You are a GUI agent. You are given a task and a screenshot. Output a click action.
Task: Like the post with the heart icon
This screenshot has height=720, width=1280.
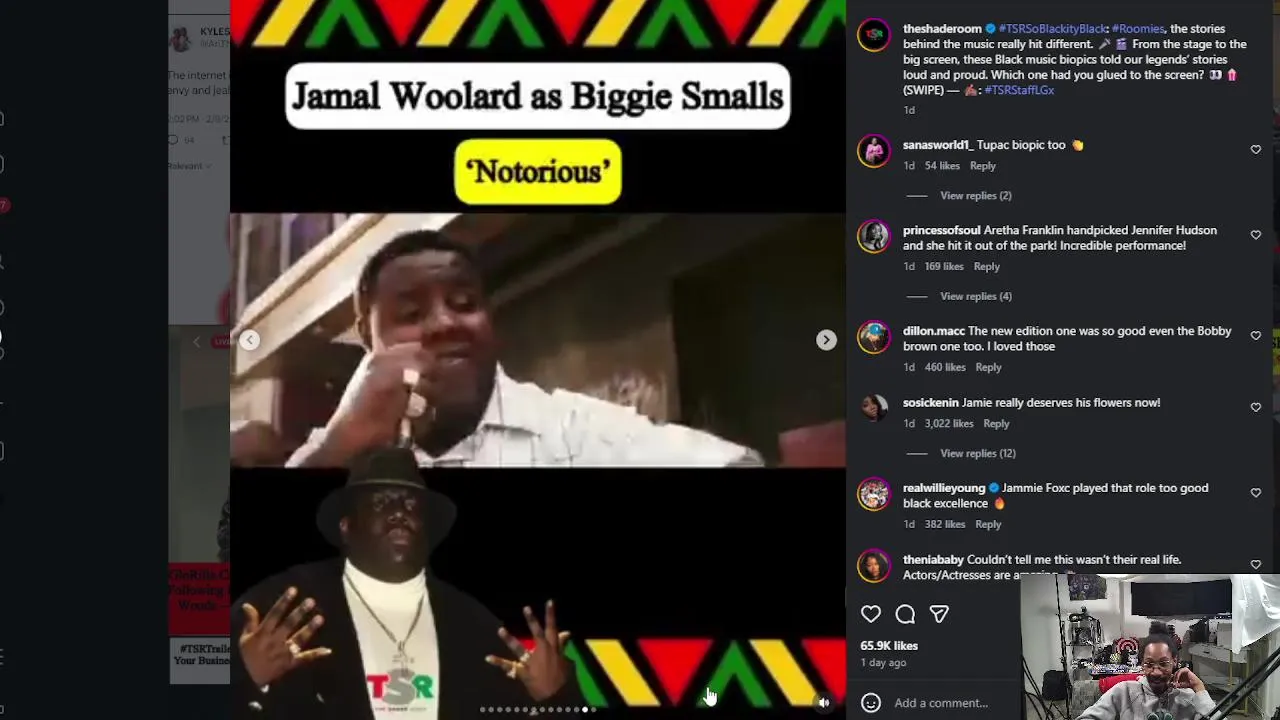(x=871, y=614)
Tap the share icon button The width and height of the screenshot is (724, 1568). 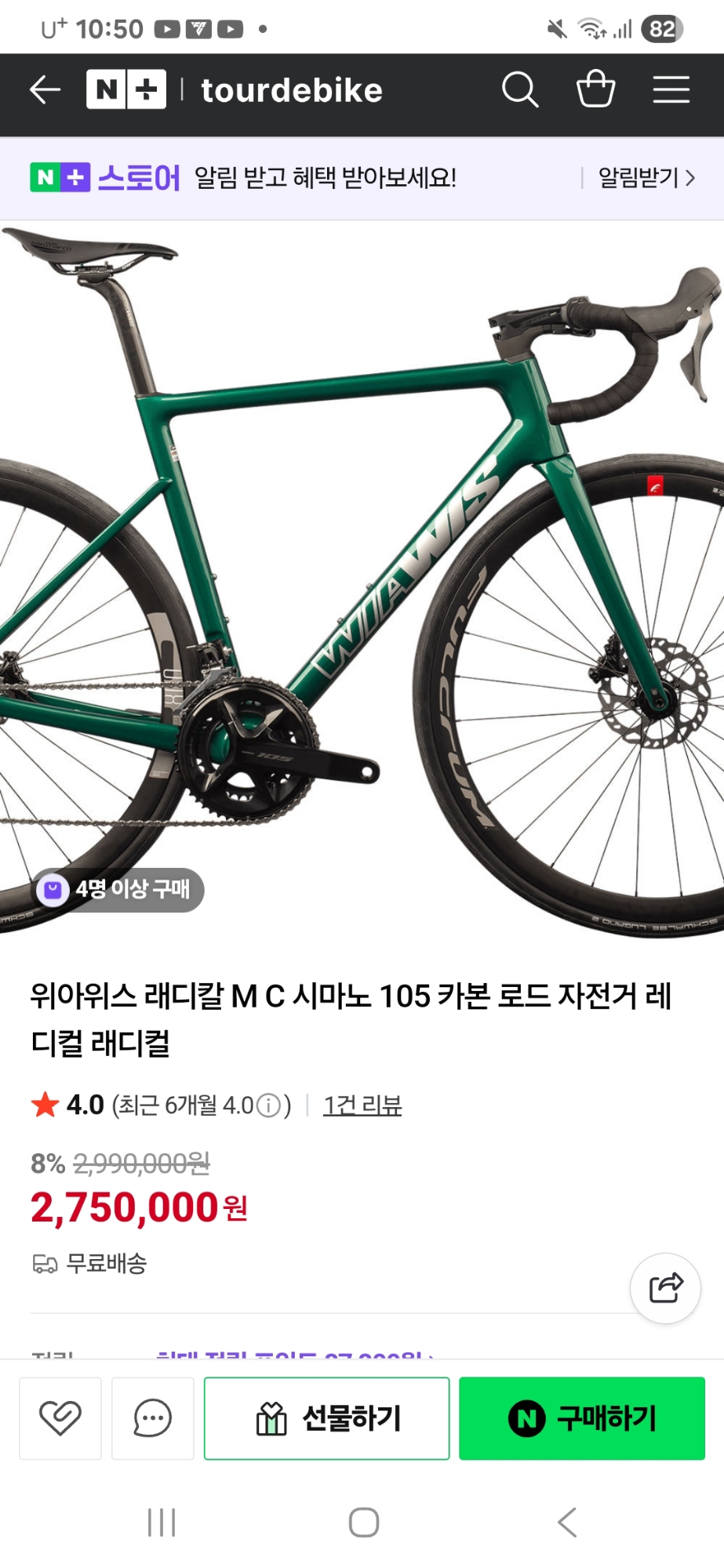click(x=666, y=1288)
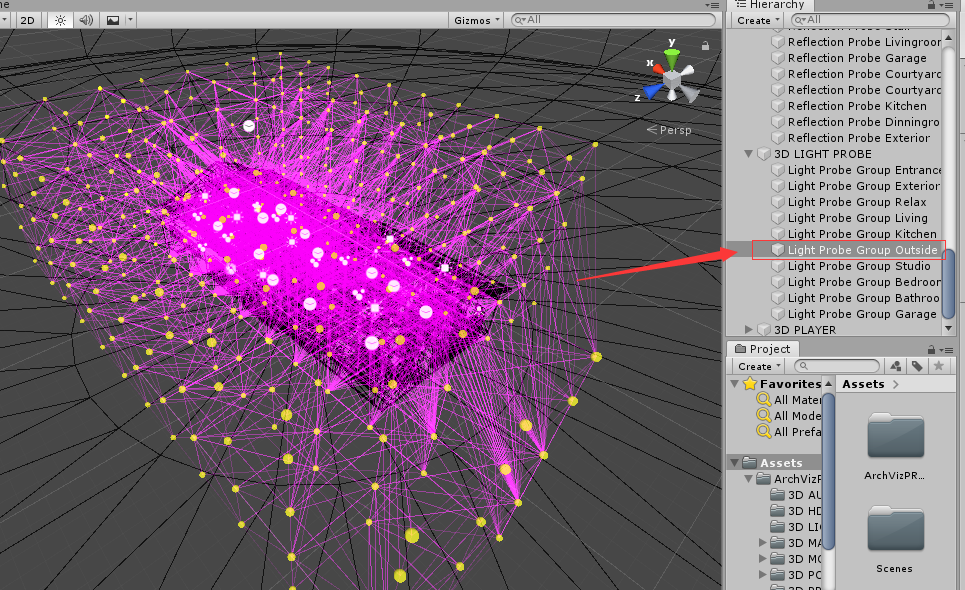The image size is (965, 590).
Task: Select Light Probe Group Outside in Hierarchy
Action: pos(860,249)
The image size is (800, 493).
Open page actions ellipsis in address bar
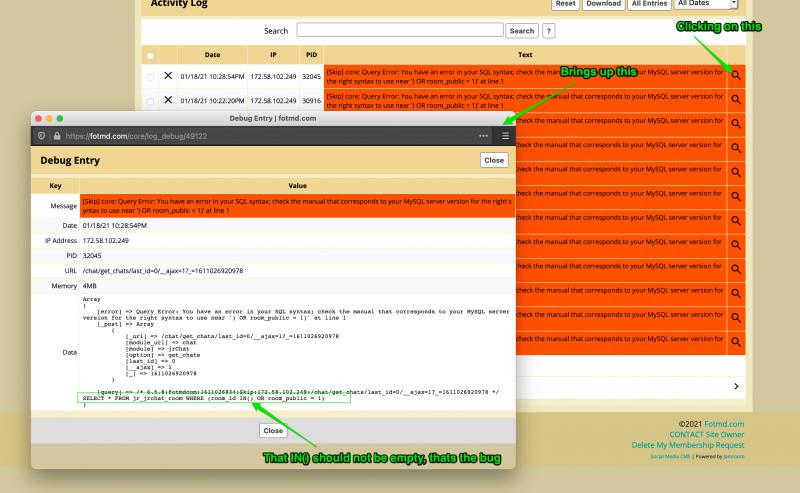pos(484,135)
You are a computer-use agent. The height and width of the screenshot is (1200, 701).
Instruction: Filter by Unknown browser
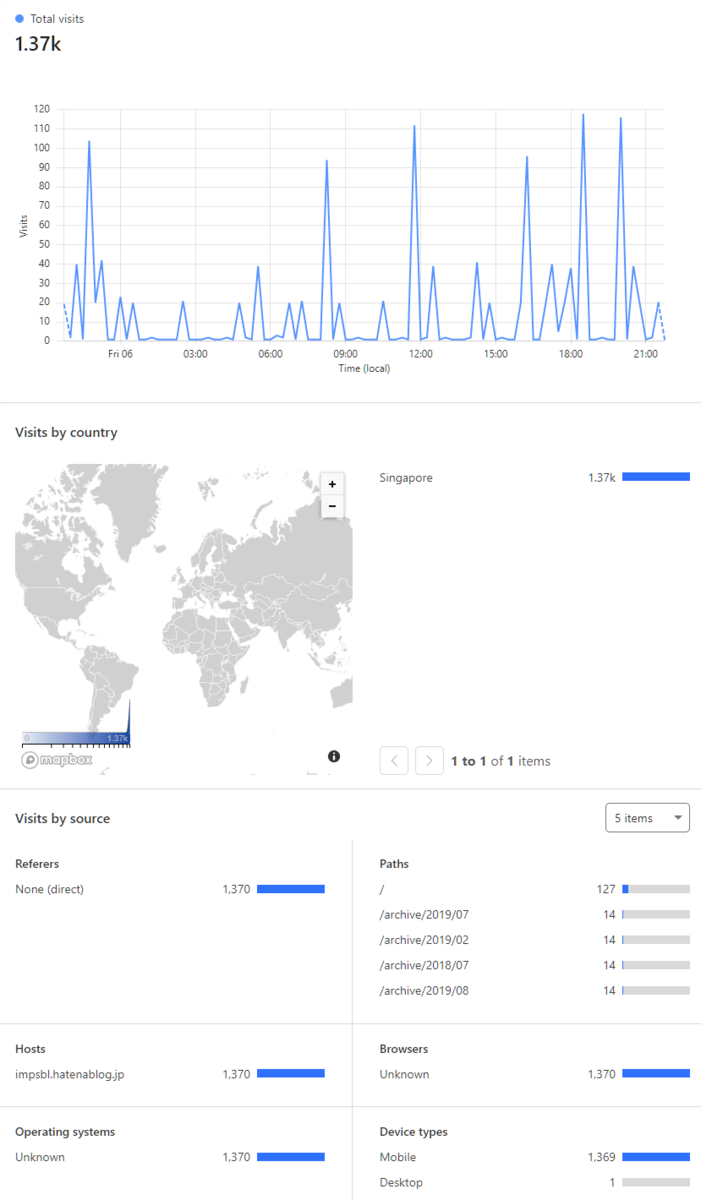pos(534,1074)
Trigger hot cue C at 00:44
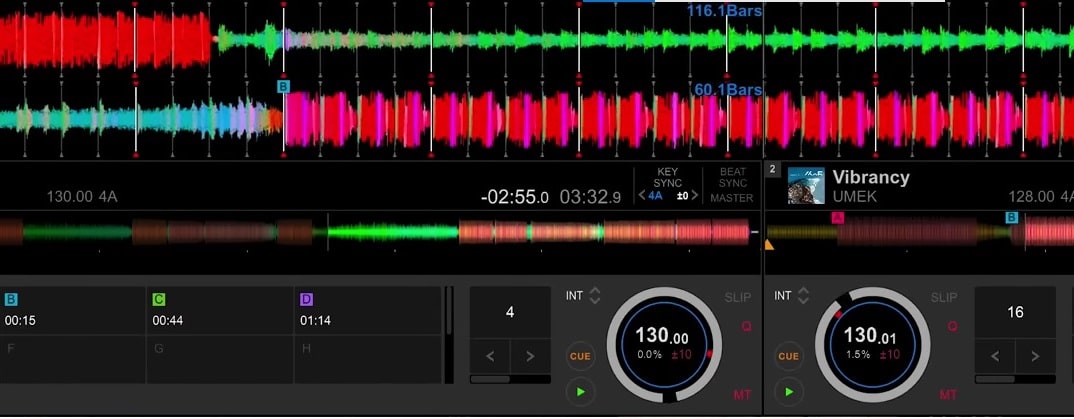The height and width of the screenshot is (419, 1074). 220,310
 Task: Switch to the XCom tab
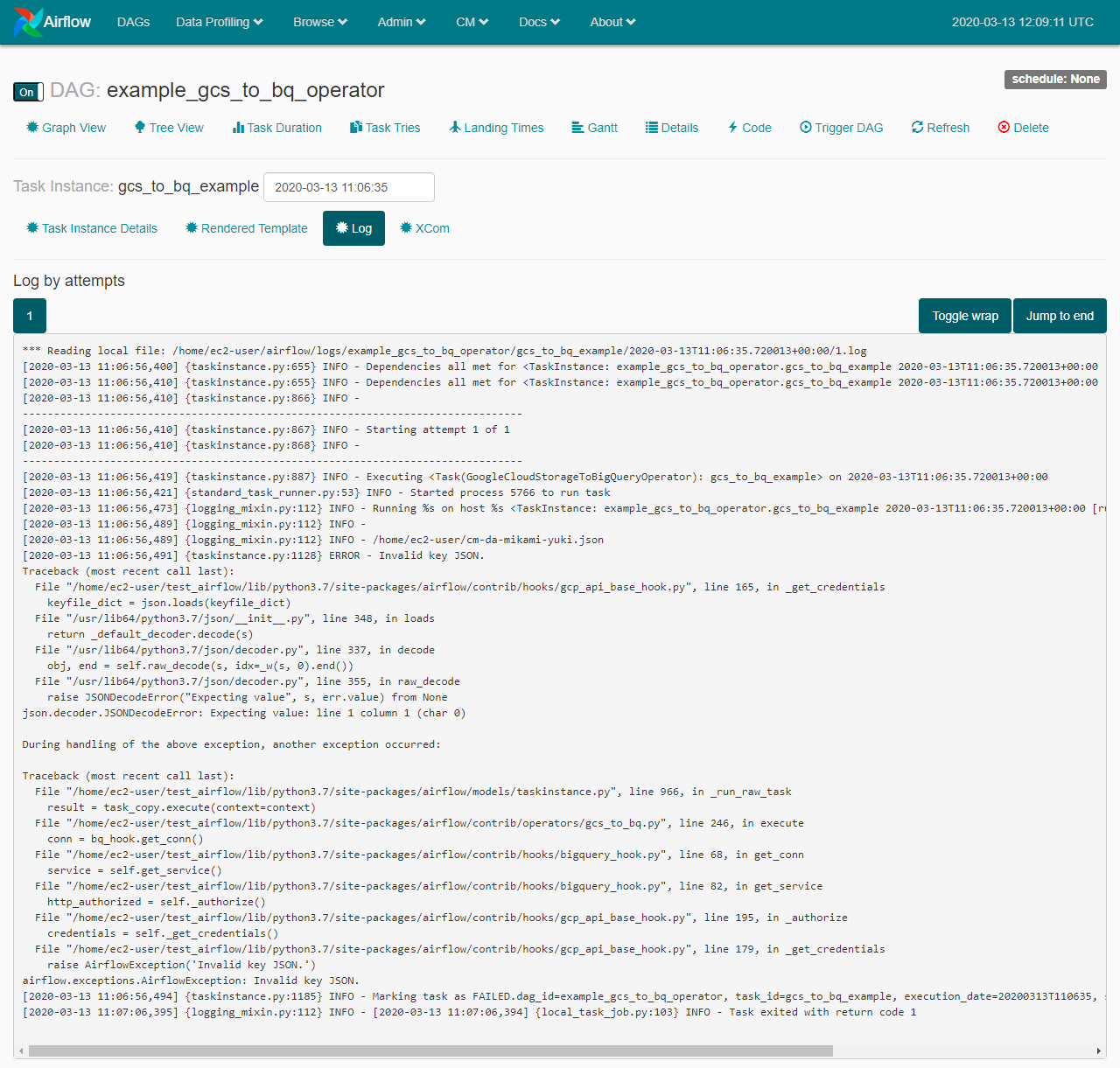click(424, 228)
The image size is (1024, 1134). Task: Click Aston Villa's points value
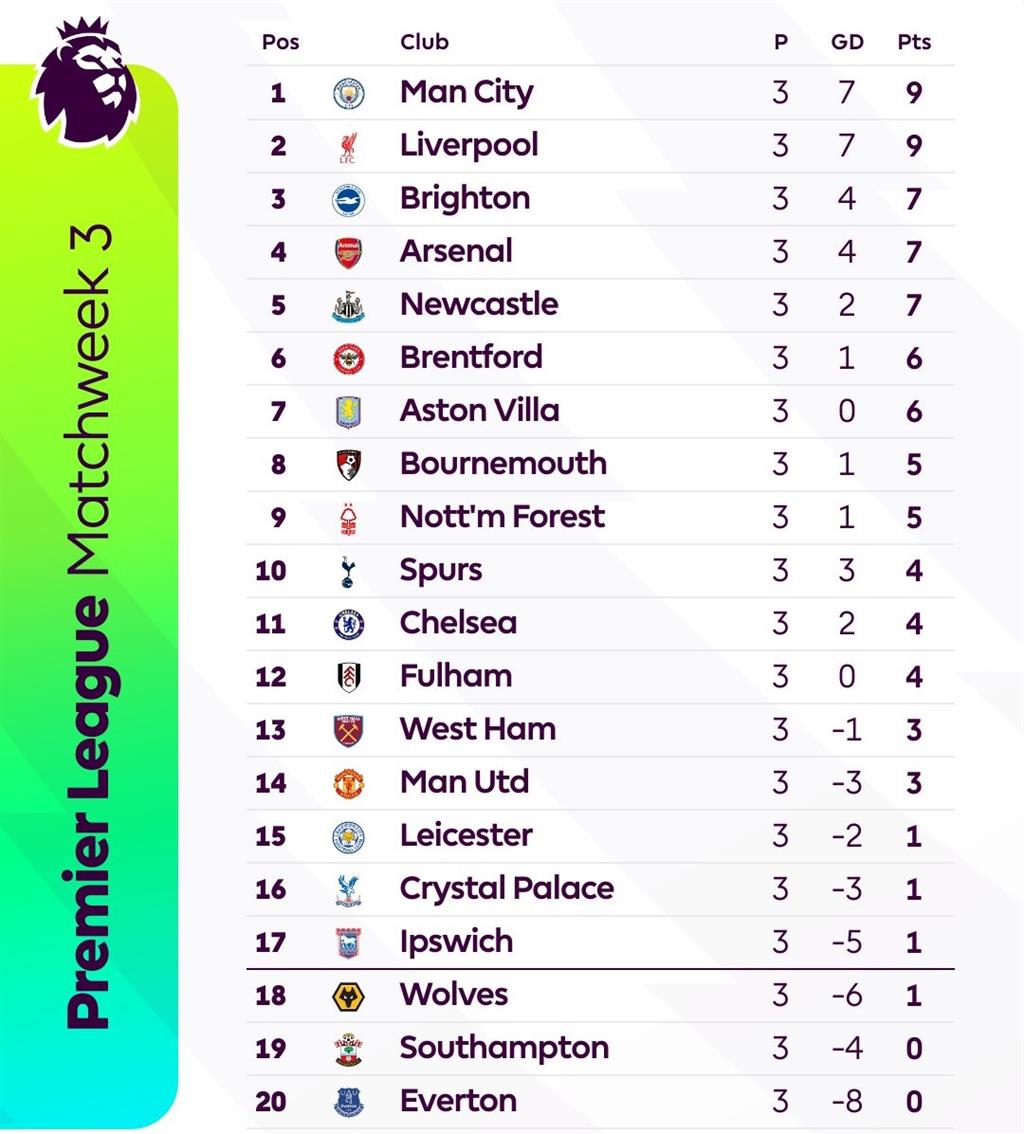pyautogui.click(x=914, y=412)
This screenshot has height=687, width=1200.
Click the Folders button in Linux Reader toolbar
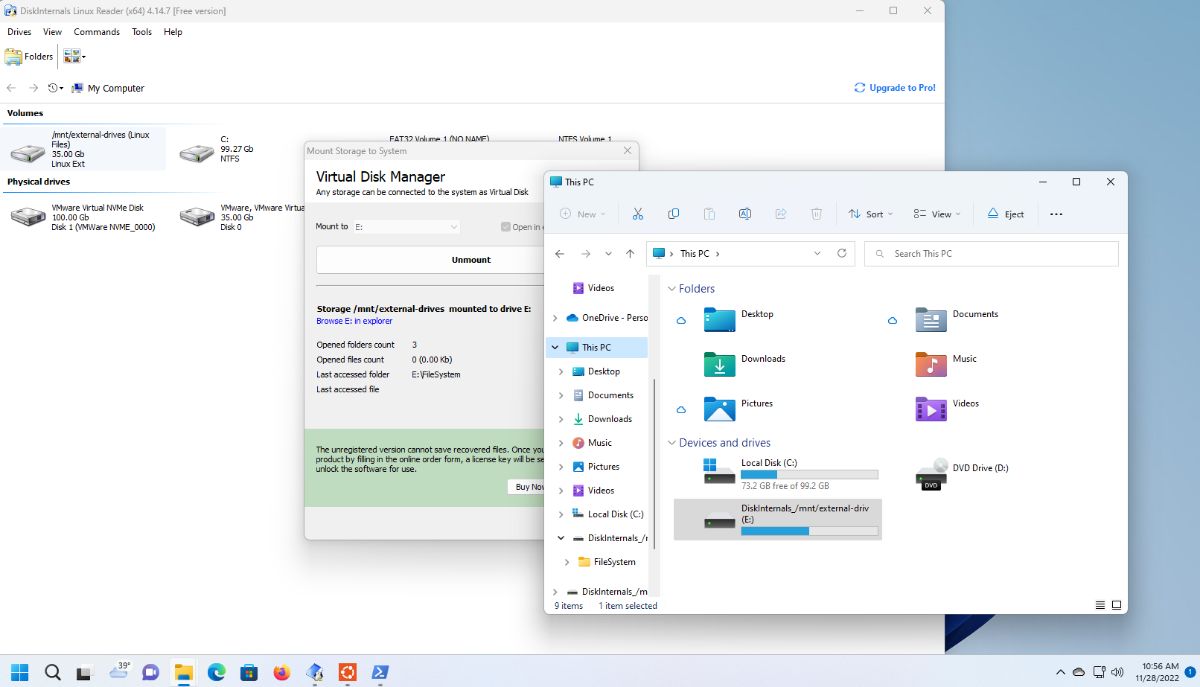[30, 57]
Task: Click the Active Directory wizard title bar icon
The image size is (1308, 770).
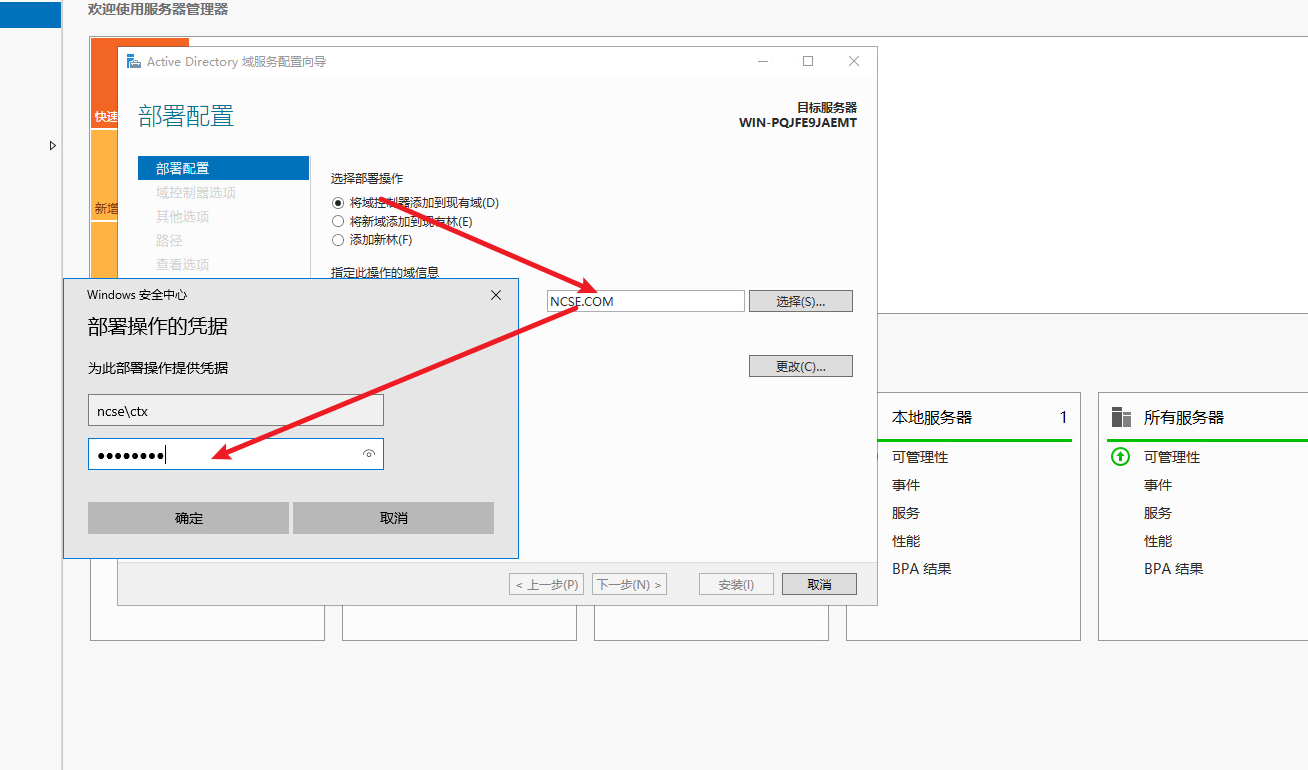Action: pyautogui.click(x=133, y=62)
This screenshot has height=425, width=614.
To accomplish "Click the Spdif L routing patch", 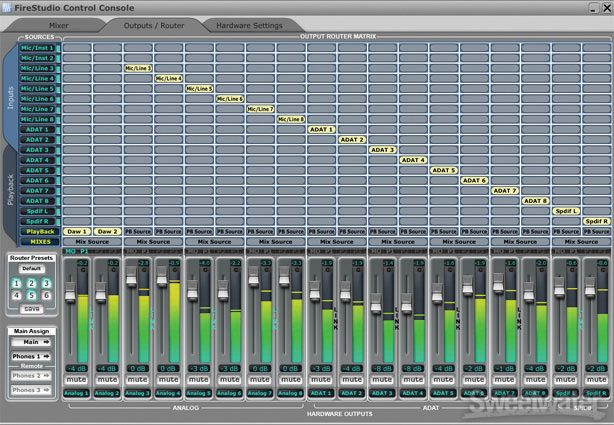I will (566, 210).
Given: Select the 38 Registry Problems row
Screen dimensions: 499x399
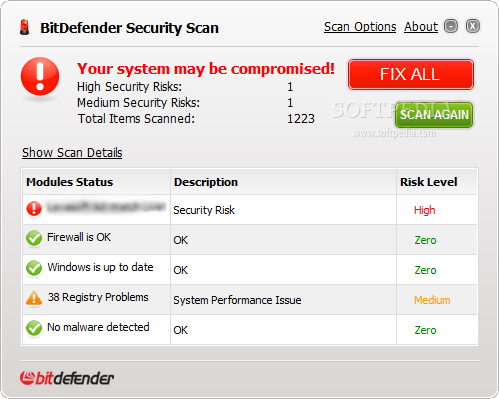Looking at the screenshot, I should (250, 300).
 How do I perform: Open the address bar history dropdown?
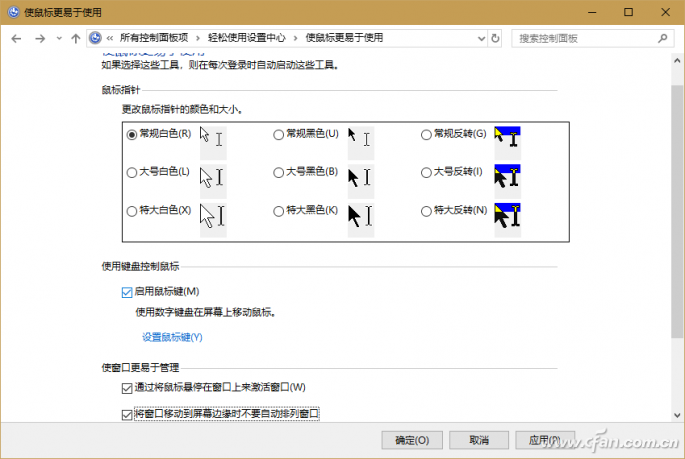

Do this: Quote the listing from the line with "The image size is (800, 493)." to the line with "pyautogui.click(x=914, y=412)", including both of those lines, and leave out the pictures.

Output of the task:
The image size is (800, 493).
Open page actions ellipsis in address bar
pos(484,135)
You are a computer-use agent. The height and width of the screenshot is (1200, 701).
Instruction: Filter by Unknown browser
pos(534,1074)
Trigger hot cue C at 00:44
The height and width of the screenshot is (419, 1074). 220,310
 Task: Switch to the XCom tab
click(424, 228)
The image size is (1024, 1134). Task: Click Aston Villa's points value
pyautogui.click(x=914, y=412)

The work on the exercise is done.